With nothing to compare this to, Saretsky said the chaplains have been relying on each other to formulate their response. They are in constant contact, through texting and social media, and administering care to each other to keep it all together.
“It is really a team effort. That’s the beauty of us denominations being so close and working together,” she said.
The chaplains have been doing all they can, from operating a coffee station where families can go for a break to setting up a memorial in the hospital’s chapel, to, of course, being there for the families.
Cutbacks have seen permanent spiritual staff removed from the hospital, but a chaplaincy office remains and chaplains are using it as home base during the crisis that will play out over the long term as the critically injured will take months to recover.
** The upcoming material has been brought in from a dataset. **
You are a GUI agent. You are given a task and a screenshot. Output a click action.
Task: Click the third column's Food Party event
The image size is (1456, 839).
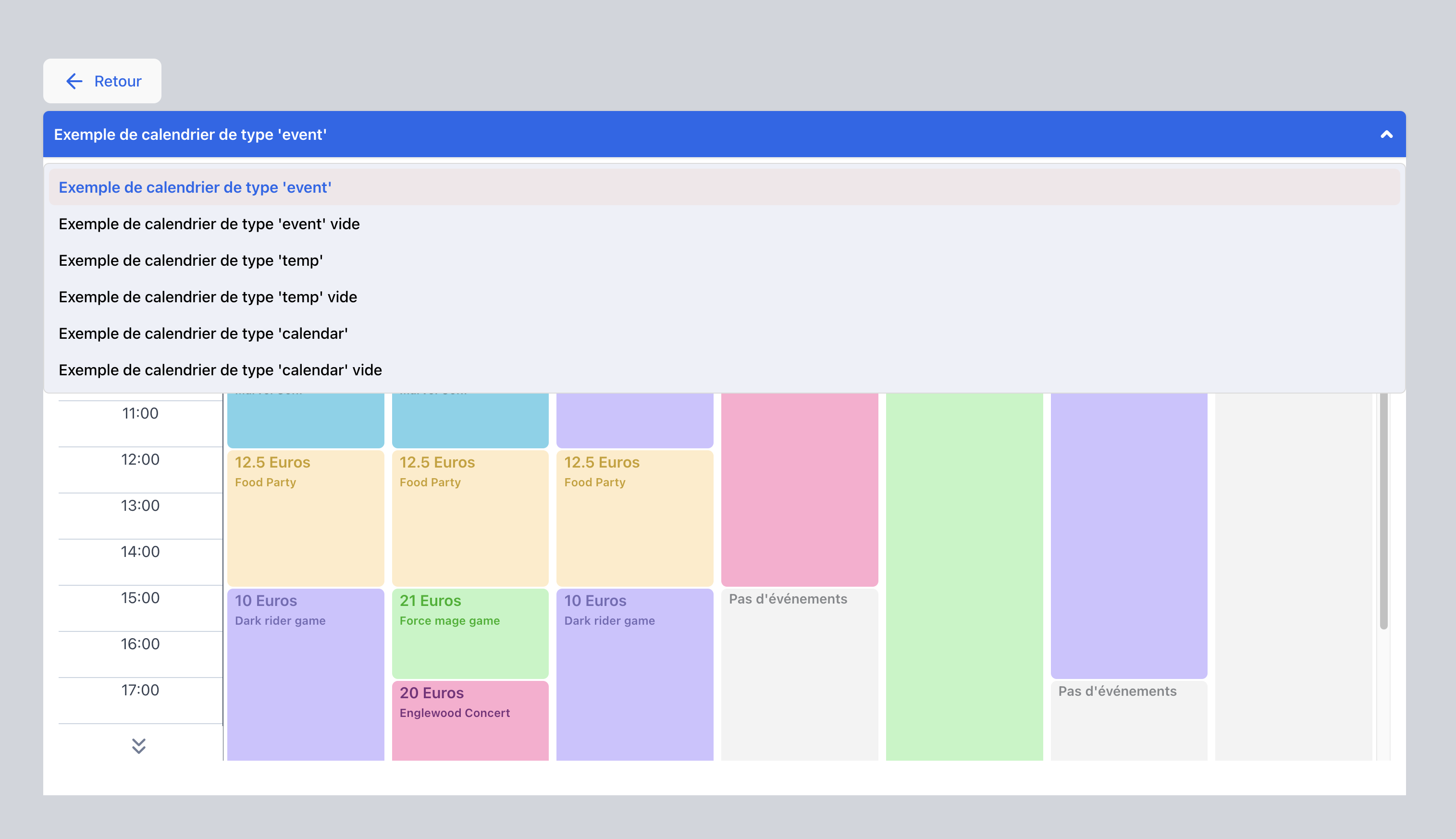(634, 518)
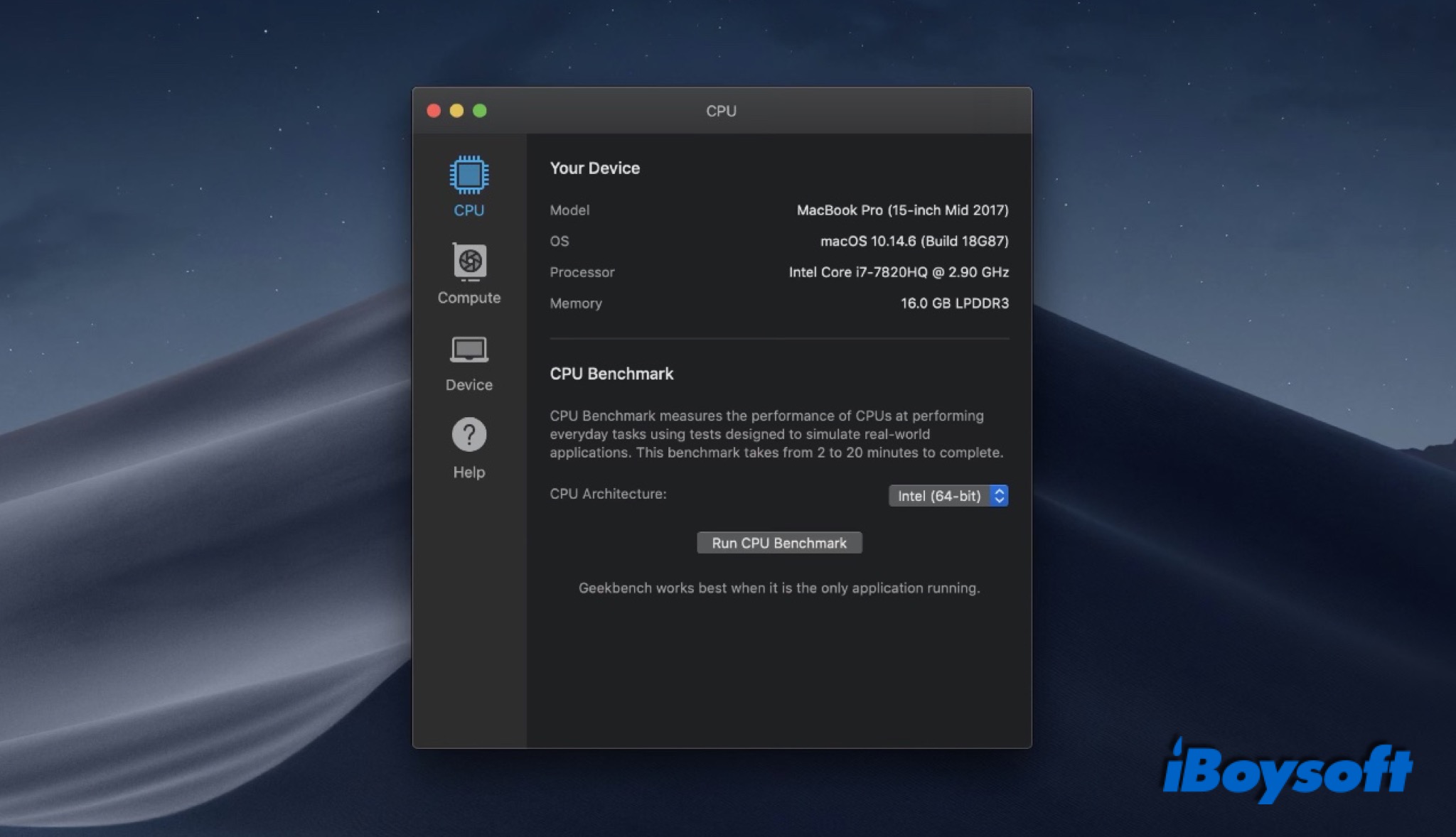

“We denominational chaplains are very much present but oftentimes we can’t make that first step, we need families to reach out to us before we can get that connection going,” said Saretsky.
Victims’ families have been grateful there is someone to talk to in time of need.
“Even those that don’t identify with any one religion have been so good with receiving support,” said Saretsky. “They’ve just been soaking it up and have been very open to spiritual support and everything chaplains have been able to offer.”
Hospital staff also find themselves dealing with an unprecedented situation and in need of support, she said, particularly those dealing closest with the young players, who range in age from 16 to 21.
“People want to talk. They want to share their emotional part in this,” she said. “The emotion has been in ICU (Intensive Care Unit) and just hoping so much for all the victims in there and just feeling that intensity.”
And the challenges just keep coming. The first funeral, for team broadcaster Tyler Bieber, was held April 12, and from there it was one funeral after another. This hit home for Saretsky, who is originally from Humboldt, 110 kilometres east of Saskatoon.
“I know some of the families and I know because it was such a close-knit community that many of these people are going to be attending a lot of these funerals and it’s going to be one day after another after another.”
As for the chaplains themselves, Saretsky said they are holding up well. But they are also caught up in the mourning.
“Standing there amidst this heaviness, this overwhelming sense of helplessness, you can only do so much.”